Exhibit 8.1
![]() |
Baker & McKenzie LLP
815 Connecticut Avenue, N.W.
Tel: +1 202 452 7000 Fax: +1 202 7074 www.bakermckenzie.com |
Asia Pacific Bangkok Beijing Brisbane Hanoi Ho Chi Minh City Hong Kong Jakarta Kuala Lumpur* Manila* Melbourne Seoul Shanghai Singapore Sydney Taipei Tokyo Yangon
Europe, Middle East & Africa Abu Dhabi Almaty Amsterdam Antwerp Bahrain Barcelona Berlin Brussels Budapest Cairo Casablanca Doha Dubai Dusseldorf Frankfurt/Main Geneva Istanbul Jeddah* Johannesburg Kyiv London Luxembourg Madrid Milan Moscow Munich Paris Prague Riyadh* Rome St. Petersburg Stockholm Vienna Warsaw Zurich
The Americas Bogota Brasilia** Buenos Aires Caracas Chicago Dallas Guadalajara Houston Juarez Lima Los Angeles Mexico City Miami Monterrey New York Palo Alto Porto Alegre** Rio de Janeiro** San Francisco Santiago Sao Paulo** Tijuana Toronto Valencia Washington, DC
* Associated Firm ** In cooperation with Trench, Rossi e Watanabe Advogados
|
January 27, 2026
Carnival Corporation & plc 3655 N.W. 87th Avenue Miami, FL 33178-2428
Form S-4, Proxy Statement / Prospectus Carnival Corporation & plc DLC Unification and Redomiciliation Transactions
Ladies and Gentlemen:
We have acted as special United States federal income tax counsel to Carnival Corporation, a company organized under the laws of Republic of Panama, and Carnival plc, a public company limited by shares incorporated and registered under the laws of England and Wales, in connection with the “DLC Unification and Redomiciliation Transactions” (as that term is defined in the Proxy Statement / Prospectus (the “Prospectus”).1 Under the DLC Unification, it is anticipated that Carnival Corporation & plc’s dual listed company structure will be unified under a single company, Carnival Corporation, with Carnival plc as its wholly-owned UK subsidiary. U.S. Holders of Carnival plc Shares or ADSs will exchange such shares or ADSs for Carnival Corporation Ltd. Common Shares and will thereby become shareholders in Carnival Corporation Ltd. Under the Redomiciliation Transaction, it is anticipated that, immediately following and conditional on completion of the DLC Unification, Carnival Corporation will change its jurisdiction of organization from the Republic of Panama, where Carnival Corporation is currently domiciled, to Bermuda under the name “Carnival Corporation Ltd.”
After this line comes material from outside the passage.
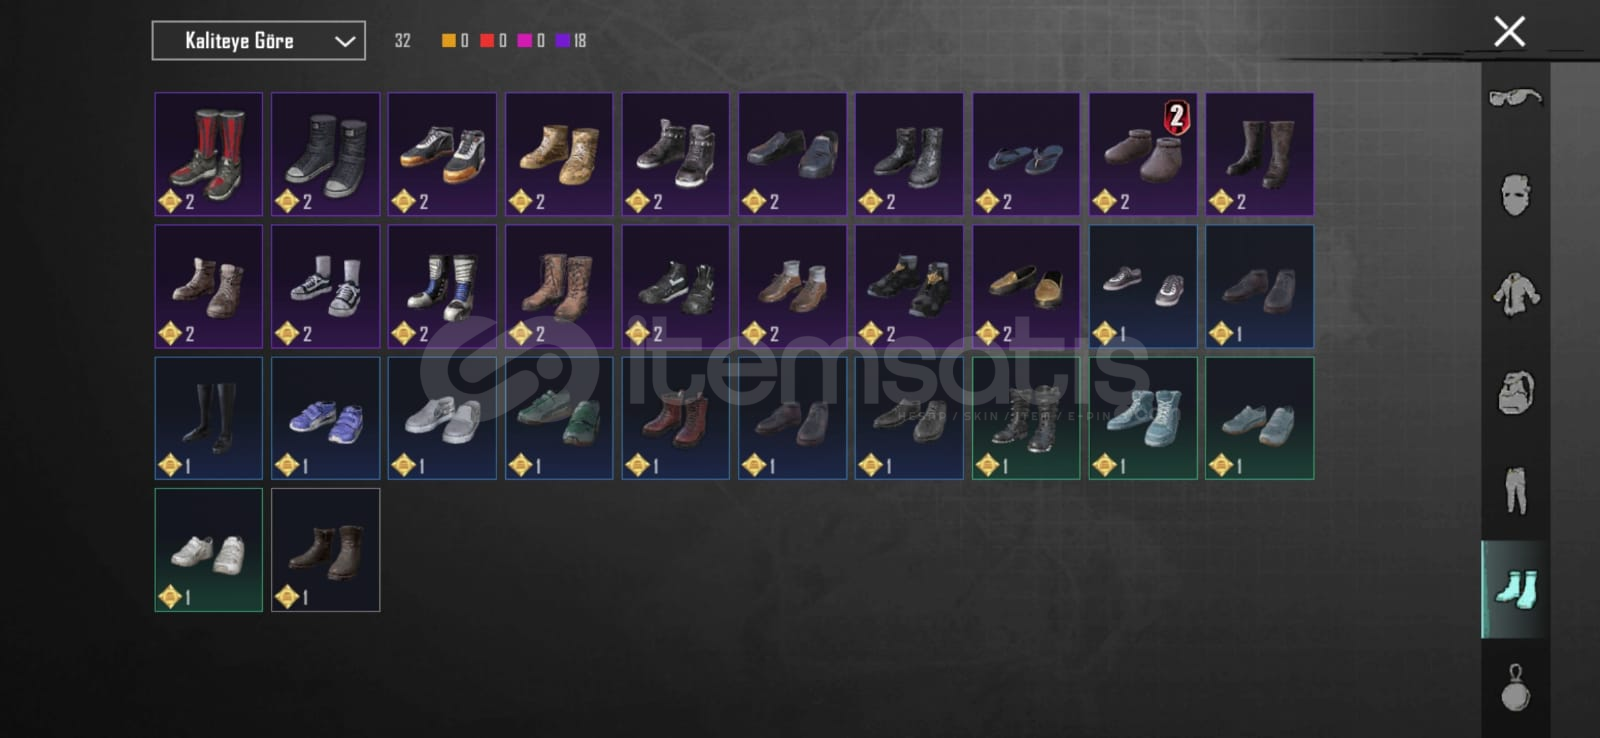Open the face mask category icon
The height and width of the screenshot is (738, 1600).
tap(1515, 194)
In connection with the opinion rendered below, we have examined the Prospectus and such other documents and agreements relating thereto as we have deemed necessary or appropriate for purposes of issuing this opinion, including your representation letter to us, dated January 20, 2026 (together, the “Offering Documents”). We have assumed that all information contained in all Offering Documents reviewed by us is true and correct, and each of the representations and warranties, made or deemed made, in the Offering Documents as to matters of fact is true and correct.
Based on the foregoing, and subject to the qualifications, assumptions and limitations contained therein, it is our opinion that the statements included in the Prospectus under the heading “Certain Material Tax Consequences—United States,” insofar as such statements purport to summarize certain federal income tax laws of the United States, constitute a fair and accurate summary of the material United States federal income tax consequences of the Unification and Redomiciliation Transactions.
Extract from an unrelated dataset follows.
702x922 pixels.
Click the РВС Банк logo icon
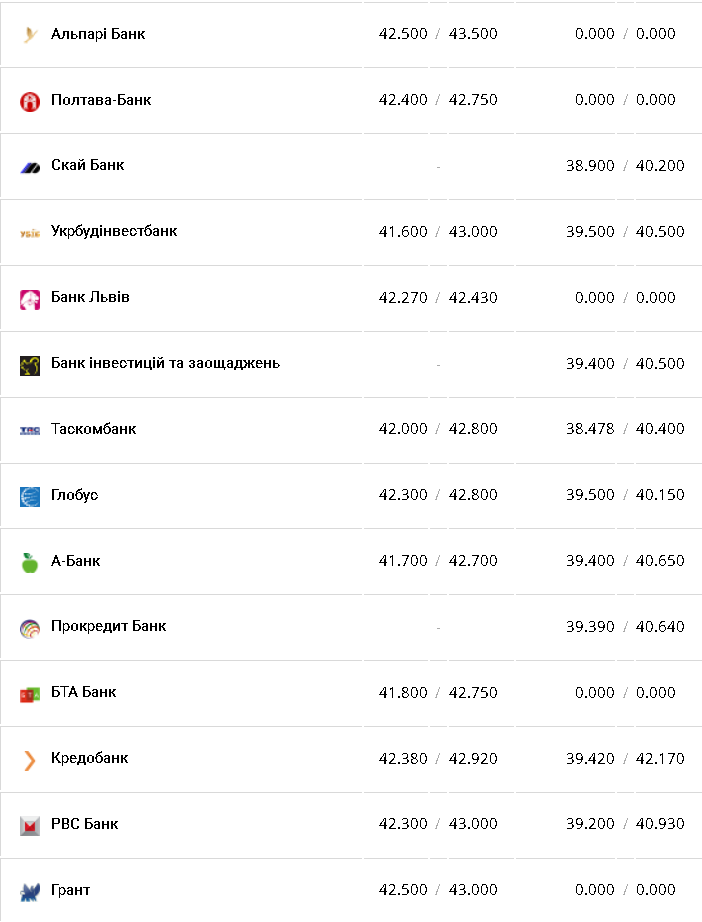(30, 826)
1 Any capitalized term not defined herein shall have the meaning ascribed to such term in the Prospectus.
Baker & McKenzie LLP is a member of Baker & McKenzie International. |
This opinion is based on relevant provisions and limitations of the U.S. Internal Revenue Code of 1986, as amended (the “Code”), Treasury regulations promulgated thereunder (including proposed, temporary and final Treasury regulations), interpretations of the Code by the U.S. Internal Revenue Service (the “Service”) and the courts having jurisdiction over such matters, all as of the date hereof. These provisions and interpretations are subject to change, either prospectively or retroactively, which might result in a modification of this opinion. Also, any variation or difference in the facts as set forth in the Offering Documents or otherwise provided to us may affect this opinion.
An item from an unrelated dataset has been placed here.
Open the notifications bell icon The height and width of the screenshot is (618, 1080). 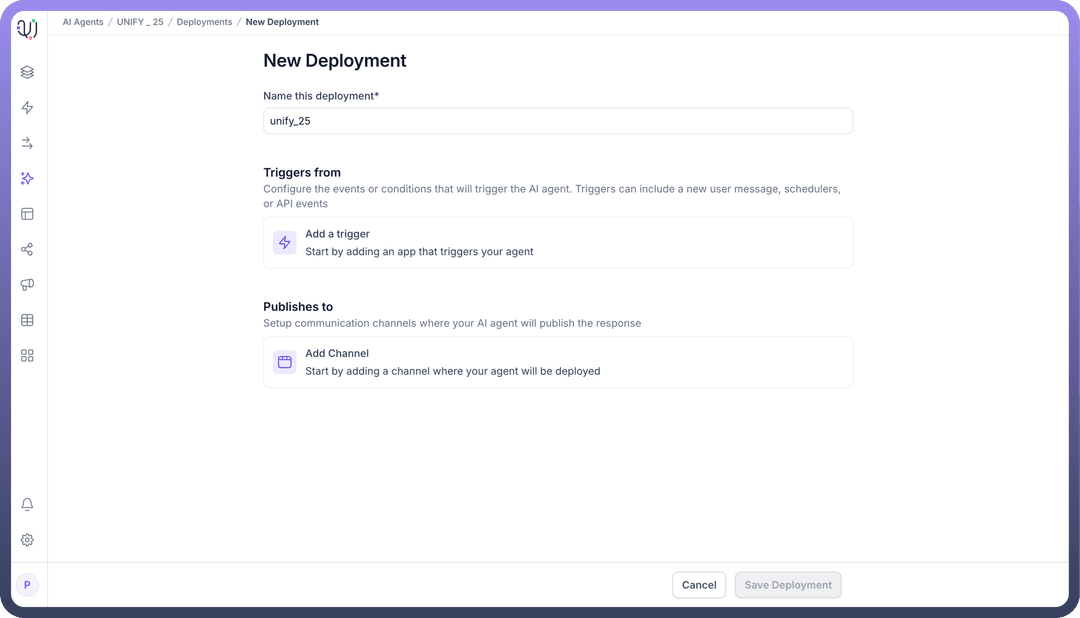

This opinion is limited to the U.S. federal income tax consequences specifically addressed in the statements included in the Prospectus under the heading, “Certain Material Tax Consequences—United States,” and does not address the tax treatment under any state, local, or foreign tax laws. This opinion is based on the facts, circumstances, and law in existence as of the date hereof, and we disclaim any responsibility to advise of any matters arising after the date hereof that may affect this opinion.
This opinion is provided as a legal opinion only, and while it represents our best legal judgment, it does not constitute, and shall not be deemed to constitute a guaranty, warranty, or surety of the matters discussed herein. In this regard, and without in any manner limiting the foregoing, we note that the issues in connection with the Unification and Redomiciliation Transactions are complex and involve the interpretation of the U.S. federal income tax laws, which are not entirely free from doubt. Accordingly, we can provide no assurances that the Service (and other applicable tax authorities) may not take positions that conflict with the opinion expressed herein, which positions might ultimately be sustained by the courts. Our opinion has no binding, legal effect on the Service, the courts, or any other applicable tax authority.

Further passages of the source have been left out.